**TASK OBJECTIVE:** For this listing, the lines between the one holding "[combobox] (195, 82)" and the one holding "[Follow SAP Developers", inclusive, must be set down exactly.

**RECORDS SUPPLIED:**
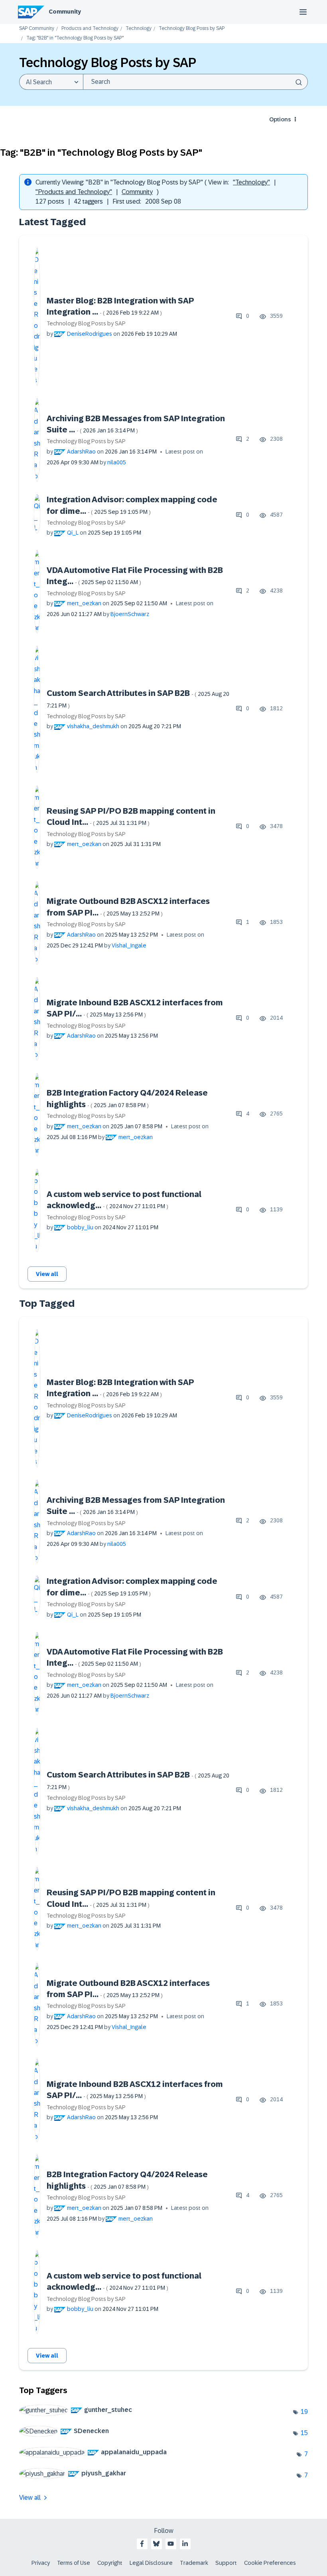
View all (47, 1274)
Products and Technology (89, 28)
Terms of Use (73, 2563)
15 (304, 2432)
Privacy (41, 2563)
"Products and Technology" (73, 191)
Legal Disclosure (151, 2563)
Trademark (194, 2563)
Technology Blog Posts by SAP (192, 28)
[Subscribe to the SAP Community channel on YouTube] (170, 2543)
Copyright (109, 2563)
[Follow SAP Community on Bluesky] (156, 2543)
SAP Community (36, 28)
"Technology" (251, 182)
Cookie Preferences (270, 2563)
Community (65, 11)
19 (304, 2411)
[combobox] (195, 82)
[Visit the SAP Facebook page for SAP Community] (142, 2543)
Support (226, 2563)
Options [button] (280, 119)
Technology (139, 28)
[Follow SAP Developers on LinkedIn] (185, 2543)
* * *
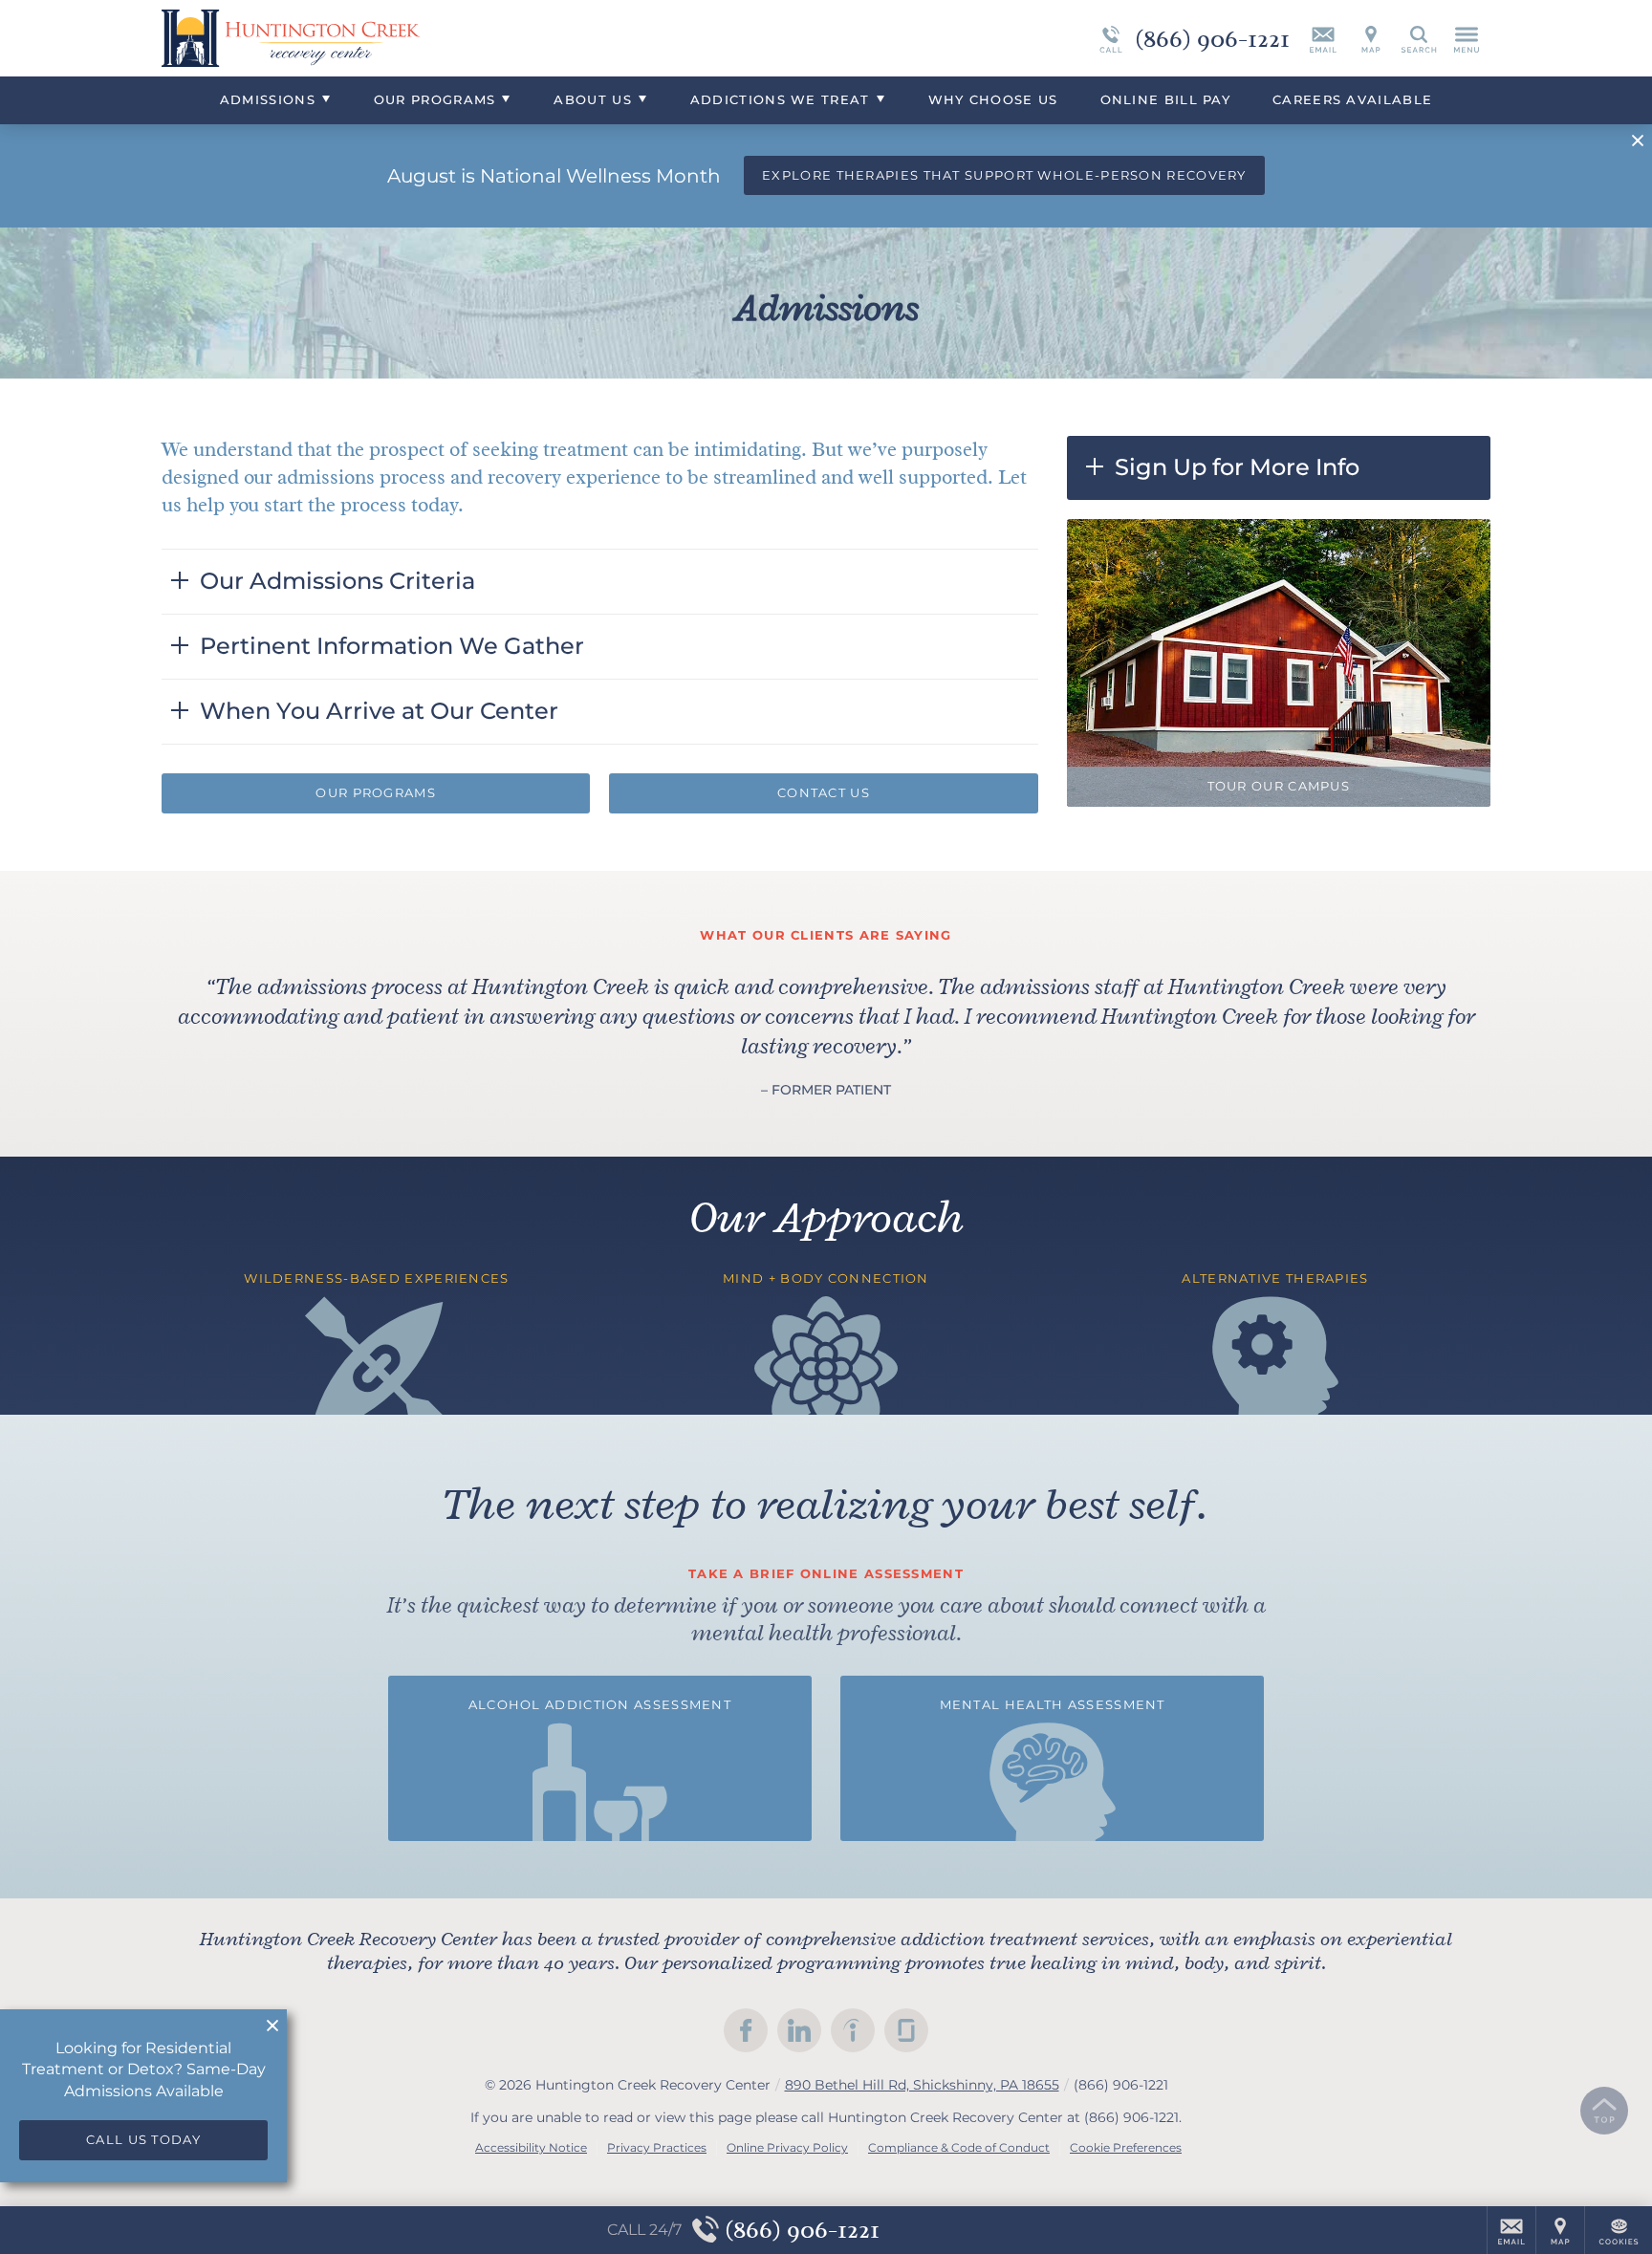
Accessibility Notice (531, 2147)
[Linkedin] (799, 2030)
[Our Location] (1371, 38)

**FINAL ANSWER:**
[combobox] (195, 82)
[Visit the SAP Facebook page for SAP Community] (142, 2543)
Support (226, 2563)
Options [button] (280, 119)
Technology (139, 28)
[Follow SAP Developers on LinkedIn] (185, 2543)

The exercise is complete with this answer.